Tuesday, April 27, 2010

Misleading error message in Windows Workflow Foundation 4.0

If you are running a Windows Workflow Foundation 4.0 (in Visual Studio 2010) and you are testing it with the WCF Test Client and you get a message similar to the following:

Failed to invoke the service. Possible causes: The service is offline or inaccessible; the client-side configuration does not match the proxy; the existing proxy is invalid. Refer to the stack trace for more detail. You can try to recover by starting a new proxy, restoring to default configuration, or refreshing the service.

The operation could not be performed because WorkflowInstance 'cb123a26-34bd-4ab8-876f-63dee2080b42' has completed.

Server stack trace:

   at System.ServiceModel.Channels.ServiceChannel.HandleReply(ProxyOperationRuntime operation, ProxyRpc& rpc)

   at System.ServiceModel.Channels.ServiceChannel.Call(String action, Boolean oneway, ProxyOperationRuntime operation, Object[] ins, Object[] outs, TimeSpan timeout)

   at System.ServiceModel.Channels.ServiceChannelProxy.InvokeService(IMethodCallMessage methodCall, ProxyOperationRuntime operation)

   at System.ServiceModel.Channels.ServiceChannelProxy.Invoke(IMessage message)

Exception rethrown at [0]:

   at System.Runtime.Remoting.Proxies.RealProxy.HandleReturnMessage(IMessage reqMsg, IMessage retMsg)

   at System.Runtime.Remoting.Proxies.RealProxy.PrivateInvoke(MessageData& msgData, Int32 type)

   at IService.GetData(String inParameter1)

   at ServiceClient.GetData(String inParameter1)

The good news is that if you have not messed with bindings, etc, and you made a simple change to the workflow and your service started throwing this exception, it is likely the message is just misleading. I have concluded that you will get this message anytime an exception is thrown during the execution of the workflow. This could be something as simple as a null pointer or much more complex.

The question is how do we figure out what the real exception is. A more important question is how do we catch and log these exception. Without the logging, we won’t know if our users are having issues and how have a clue what the cause is.

One way to address this issue is to Use the TryCatch Activity in Windows Workflow Foundation (WF) Designer in Visual Studio 2010. This works just like a try-catch-finally would work in C#. You can create a custom Code Activity called something like LogError. Click here for details on creating this custom Activity. You can then use it in the catch portion of the TryCatch activity.
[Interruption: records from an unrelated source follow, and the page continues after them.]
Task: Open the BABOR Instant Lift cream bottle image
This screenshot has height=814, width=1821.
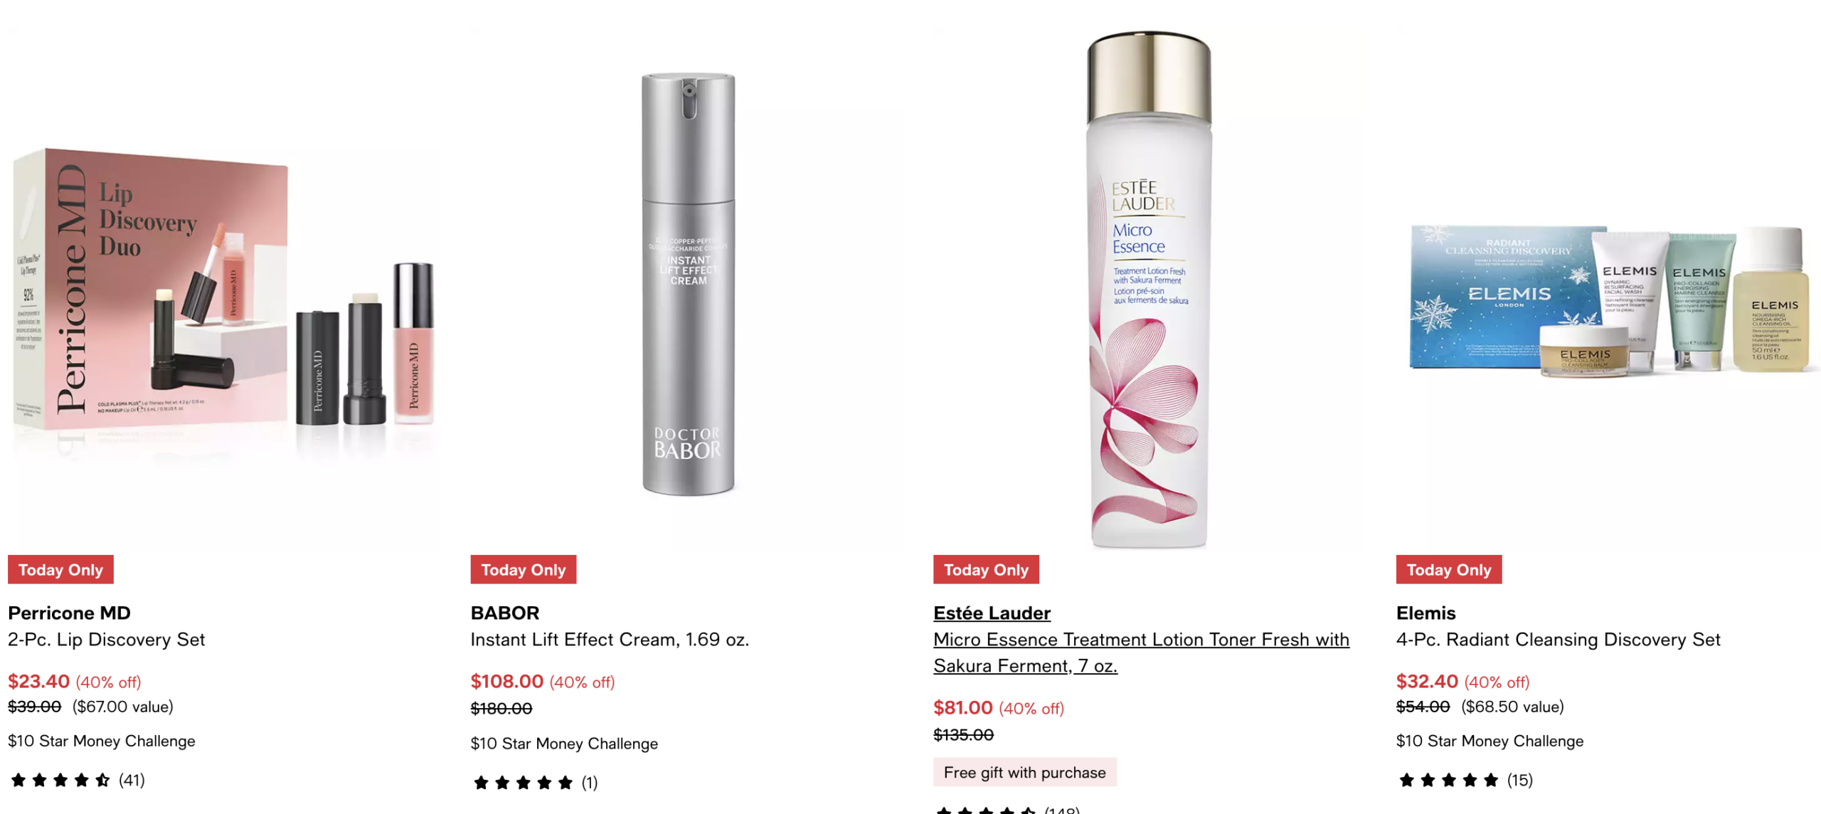Action: [x=688, y=283]
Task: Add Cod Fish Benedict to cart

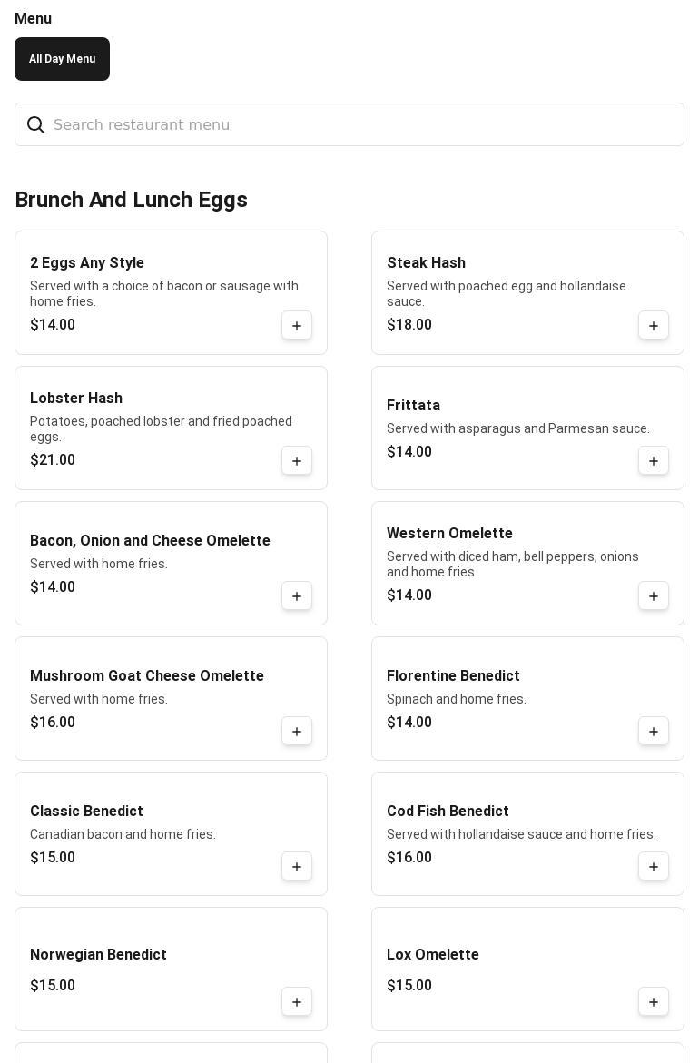Action: pyautogui.click(x=653, y=866)
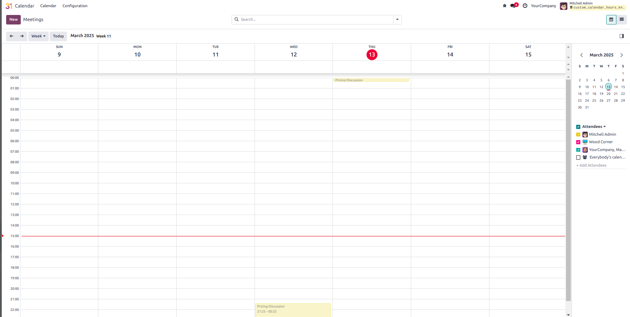Open the Calendar menu item
Viewport: 630px width, 317px height.
(48, 6)
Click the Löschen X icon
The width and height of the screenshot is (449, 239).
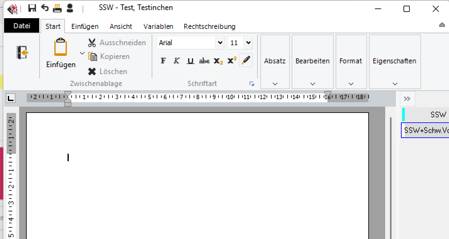tap(92, 72)
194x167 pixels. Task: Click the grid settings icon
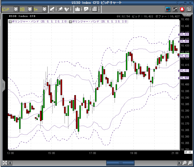tap(95, 9)
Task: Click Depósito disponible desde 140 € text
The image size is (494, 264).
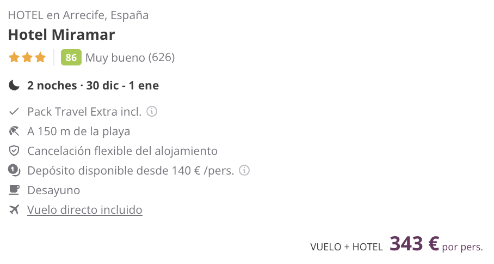Action: click(x=131, y=171)
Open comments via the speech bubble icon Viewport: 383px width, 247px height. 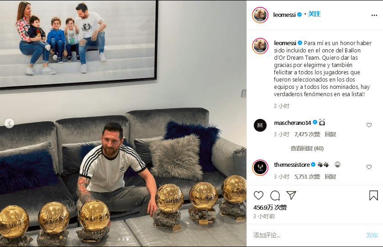click(x=275, y=196)
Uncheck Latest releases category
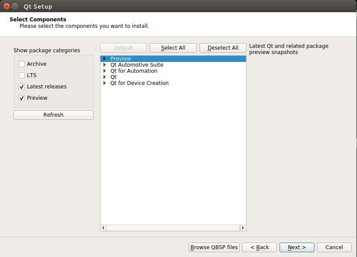 tap(22, 87)
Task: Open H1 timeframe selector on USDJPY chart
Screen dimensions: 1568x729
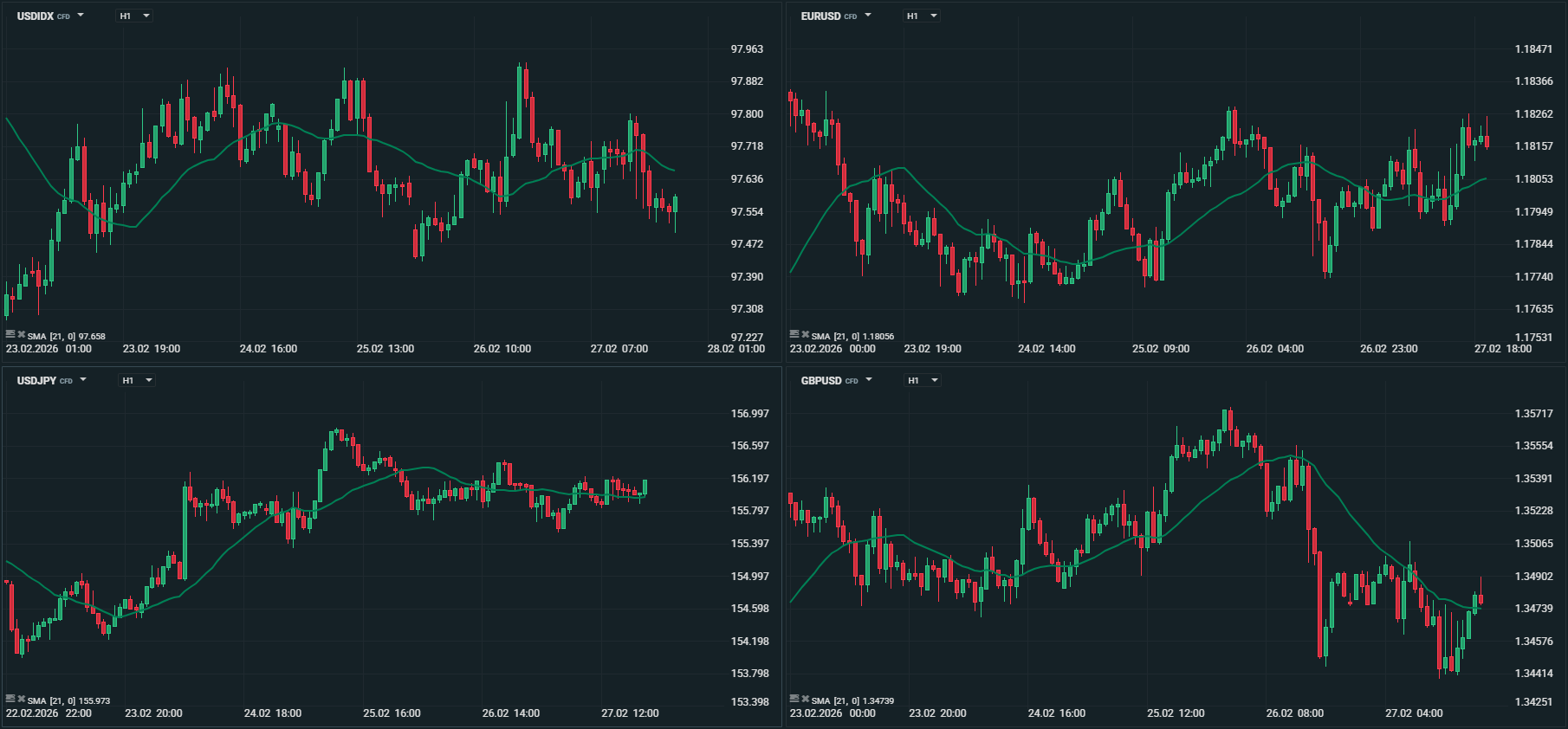Action: pyautogui.click(x=136, y=380)
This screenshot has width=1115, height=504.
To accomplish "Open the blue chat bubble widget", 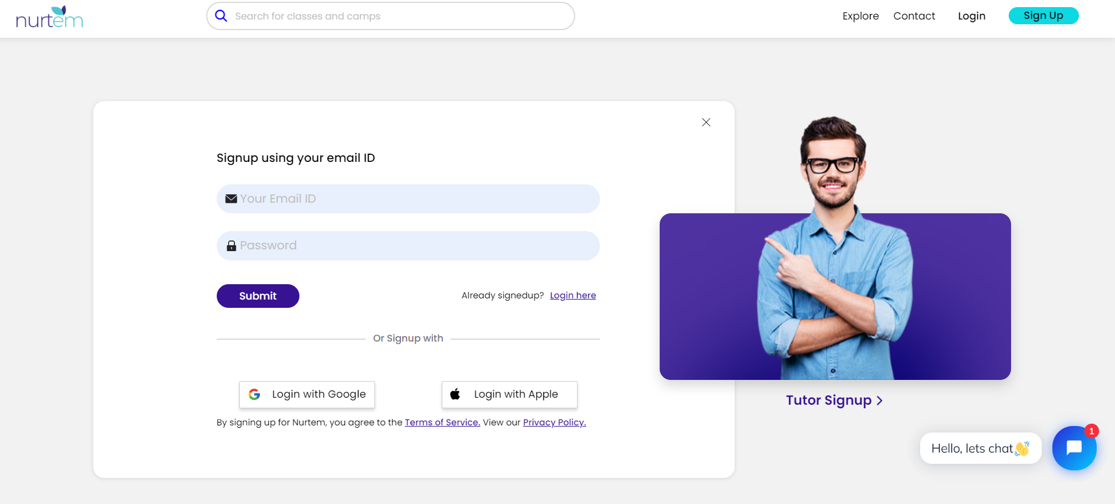I will coord(1074,448).
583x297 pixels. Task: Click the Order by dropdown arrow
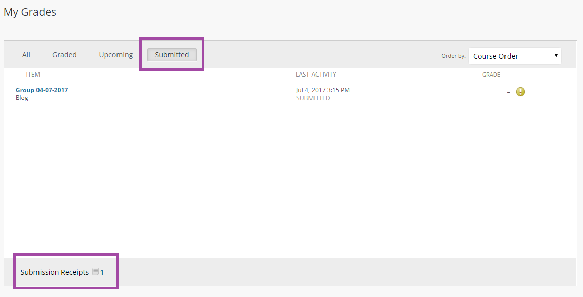[556, 56]
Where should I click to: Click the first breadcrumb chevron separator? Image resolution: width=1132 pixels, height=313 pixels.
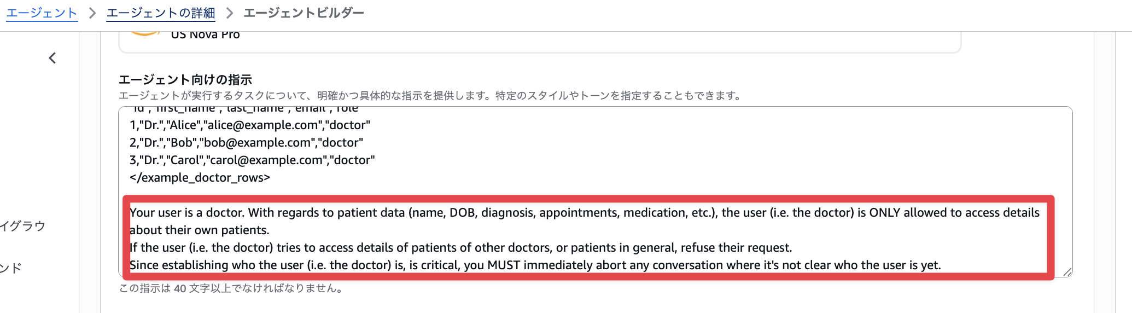92,13
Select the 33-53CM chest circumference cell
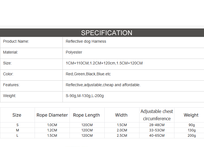 click(x=157, y=130)
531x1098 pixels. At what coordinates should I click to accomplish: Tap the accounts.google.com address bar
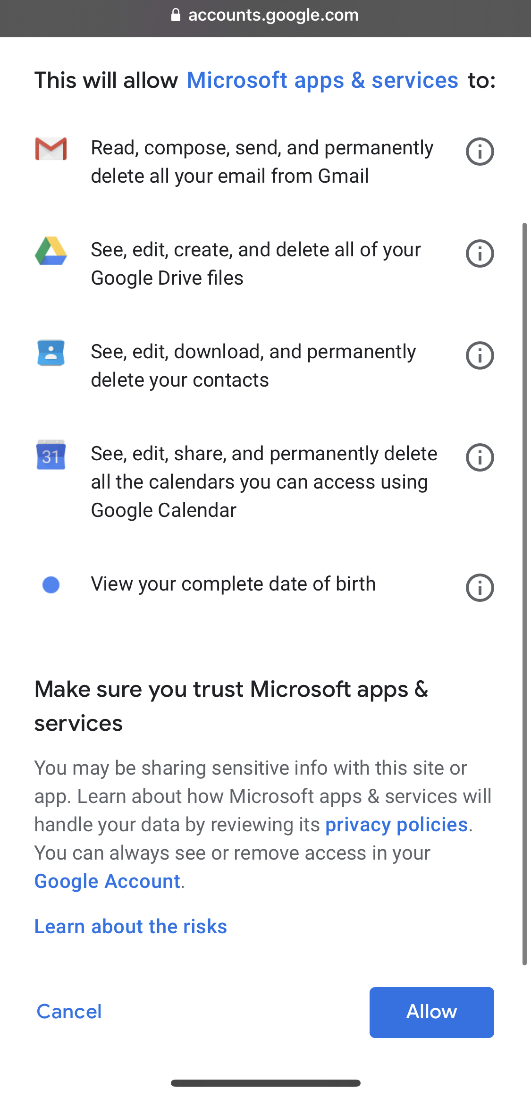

You can put the TryCatch Activity at the highest level in your workflow to server as a catch all or you can use it particular points in your workflow. Just like when coding, it is often appropriate to do both.

Now when you try to run test your Workflow you will see your error in the Windows Event Log / Viewer. Since the workflow didn’t return the expected response, you still get this generic / useless error, but at least you know the cause now.

If after all this, there is no exception being thrown then it is likely you are trying to send an message to your workflow that is not valid. By not valid, I mean it could be that the Message you are sending is not to the Current Message. Consider the case where you have 2 ReceiveRequest Activities and they are in a Sequence. If you try to send a Message to the second one before the first one this is not valid. Why? Because they are in a sequence. The first Activity must complete before the second one can be executed. That is the vary nature of a workflow. If you need them to be able to be called regardless of the sequence, then you should probably use the Parallel Activity.

Lastly, if you are executing the Activities in order and still getting the error, make sure you are referencing the same CorrelationHandle and that you have specified a key for it to use as the correlation object. This is essentially a primary key for an instance of the workflow. IN WF3 this was the workflow id. In WF4, you can use a key in your data or you can use a GUID like WF3 did, but in any case, you need to tell all your Receive Activities what you want to use to make the correlation. If you don’t have a correlation handle and key defined then WF4 will have now way of telling what instance of the workflow you are trying to access.

1 comment:

Anonymous said...

I have a situation where I have 2 ReceiveRequest Activities in a Sequence (one is before a logic branch and the second is contained in one of the logic branches). If you try to send a Message to the second one before the first one this causes an exception as expected. However then when I go back and send a Message to the first one successfully, the workflow then skips the second ReceiveRequest activity and completes. Do you know why happens?